To: triumphs@Autox.Team.Net
Subject: Temperatures Are . . .
From: kevin huff <khuff@skyenet.net>
Date: Tue, 22 Dec 1998 21:07:39 +0000
 
     This is the Unofficial World Wide Activities Thermometer, based on
     stereotypes and geographical generalizations by temperature.
     
     Air Temperatures:
     
     60 degrees - Californians put their sweaters on.
     
     50 degrees - Miami residents turn on the heat.

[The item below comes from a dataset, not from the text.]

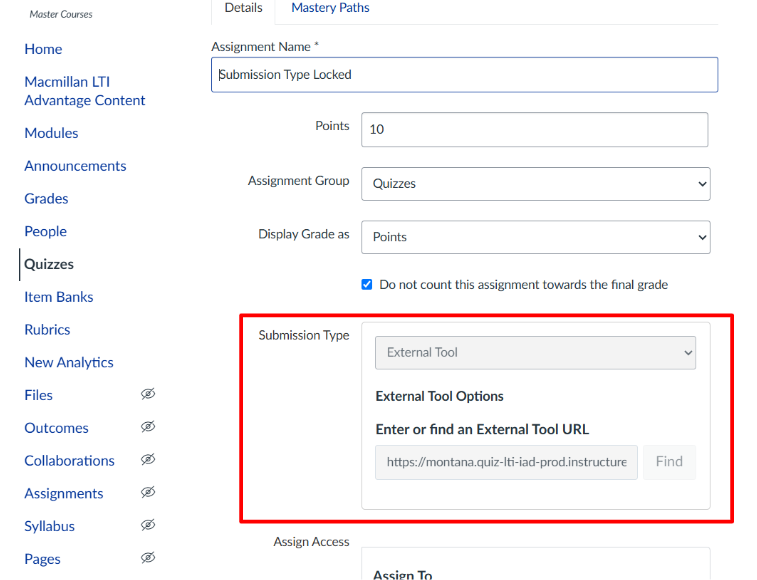Click the hidden eye icon beside Outcomes
Screen dimensions: 757x580
click(148, 428)
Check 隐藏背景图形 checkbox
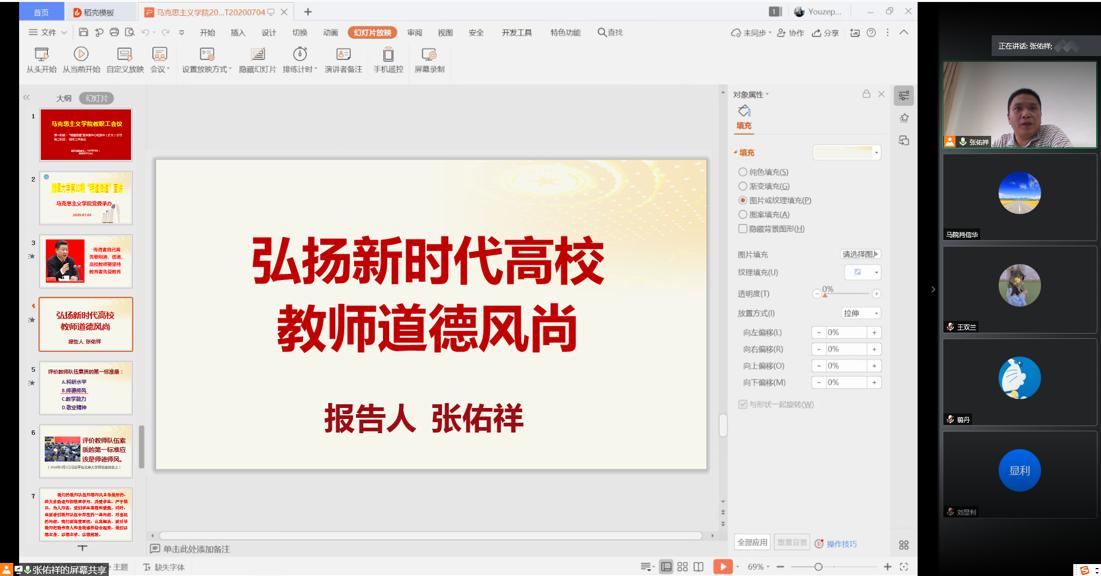 coord(743,229)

Hawaiians put on
     parkas
     
     45 degrees - Vermont residents go to outdoor concert.
     
     40 degrees - You can see your breath, Californians shiver
     uncontrollably, Minnesotans go swimming.
     
     35 degrees - Italians cars don't start.
     
     32 degrees - Water freezes.
     
     30 degrees - You plan your vacation in Australia.
     
     25 degrees - Ohio water freezes, Californians weep pitiably,
     Minnesotans eat ice cream, Canadians go swimming.
     
     20 degrees - Politicians begin to talk about the homeless, New
     York City water freezes, Miami residents plan vacation farther
     south.
     
     15 degrees - French cars don't start, cat insists on sleeping in
     your bed with you.
     
     10 degrees - You need jumper cables to get the car going.
     
     5 degrees - American cars don't start.
     
     0 degrees - Alaskans put on T-shirts.
     
     -10 degrees - German cars don't start, eyes freeze shut when you
     step outside.
     
     -15 degrees - You can cut your breath and use it to build an
     igloo, Arkansans stick tongue on metal objects, Miami residents
     cease to exist.
     
     -20 degrees - Cat insists on sleeping in pajamas with you,
     politicians actually do something about the homeless,
     Minnesotans shovel snow off roof, Japanese cars don't start.
     
     -25 degrees - Too cold to think, you need jumper cables to get
     the driver going.
     
     -30 degrees - You plan a two week hot bath, Swedish cars don't
     start.
     
     -40 degrees - Californians disappear, Minnesotans button top
     button, Canadians put on sweater, your car helps you plan your
     trip South.
     
     -50 degrees - Congressional hot air freezes, Alaskans close the
     bathroom window.
     
     -80 degrees - Polar bears move South, Green Bay Packer (and
     Buffalo Bills) fans order hot cocoa at the game.
     
     -90 degrees - Lawyers put their hands in their own pockets.
     
     -100 degrees - Hell freezes over, Clinton finally tells all.